* _Data extract_:
— start —
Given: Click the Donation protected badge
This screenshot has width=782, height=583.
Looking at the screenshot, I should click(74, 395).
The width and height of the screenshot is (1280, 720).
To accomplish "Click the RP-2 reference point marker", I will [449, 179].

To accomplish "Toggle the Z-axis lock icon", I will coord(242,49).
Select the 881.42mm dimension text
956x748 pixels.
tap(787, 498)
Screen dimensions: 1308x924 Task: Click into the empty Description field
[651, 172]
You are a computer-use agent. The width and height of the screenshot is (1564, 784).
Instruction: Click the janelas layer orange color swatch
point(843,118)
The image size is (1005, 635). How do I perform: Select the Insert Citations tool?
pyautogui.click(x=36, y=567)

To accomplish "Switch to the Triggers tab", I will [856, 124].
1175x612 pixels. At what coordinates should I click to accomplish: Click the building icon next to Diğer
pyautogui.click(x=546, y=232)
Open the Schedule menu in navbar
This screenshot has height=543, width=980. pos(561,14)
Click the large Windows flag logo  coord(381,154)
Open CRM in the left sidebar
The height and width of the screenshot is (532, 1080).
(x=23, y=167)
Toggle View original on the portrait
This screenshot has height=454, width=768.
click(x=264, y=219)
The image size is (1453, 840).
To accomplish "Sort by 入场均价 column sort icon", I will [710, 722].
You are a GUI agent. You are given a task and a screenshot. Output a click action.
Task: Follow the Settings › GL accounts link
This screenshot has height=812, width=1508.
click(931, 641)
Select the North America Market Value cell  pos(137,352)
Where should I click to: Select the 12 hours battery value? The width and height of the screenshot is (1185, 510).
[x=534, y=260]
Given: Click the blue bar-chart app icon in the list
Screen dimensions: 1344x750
— end —
* _Stated problem_: Copy out the listing lines beginning with the line containing "Open CRM in the left sidebar" and running through the line containing "[x=534, y=260]", keeping every line. In the answers, shift each coordinate by -19.

* _Output of the task_:
Open CRM in the left sidebar
The height and width of the screenshot is (532, 1080).
(x=4, y=148)
Toggle View original on the portrait
This screenshot has height=454, width=768.
click(x=245, y=200)
The image size is (1453, 840).
To accomplish "Sort by 入场均价 column sort icon", I will [691, 703].
You are a GUI agent. You are given a task and a screenshot. Output a click action.
Task: Follow the Settings › GL accounts link
This screenshot has height=812, width=1508.
click(912, 622)
Select the North America Market Value cell  pos(118,333)
Where should I click to: Select the 12 hours battery value? The width and height of the screenshot is (1185, 510).
[x=515, y=241]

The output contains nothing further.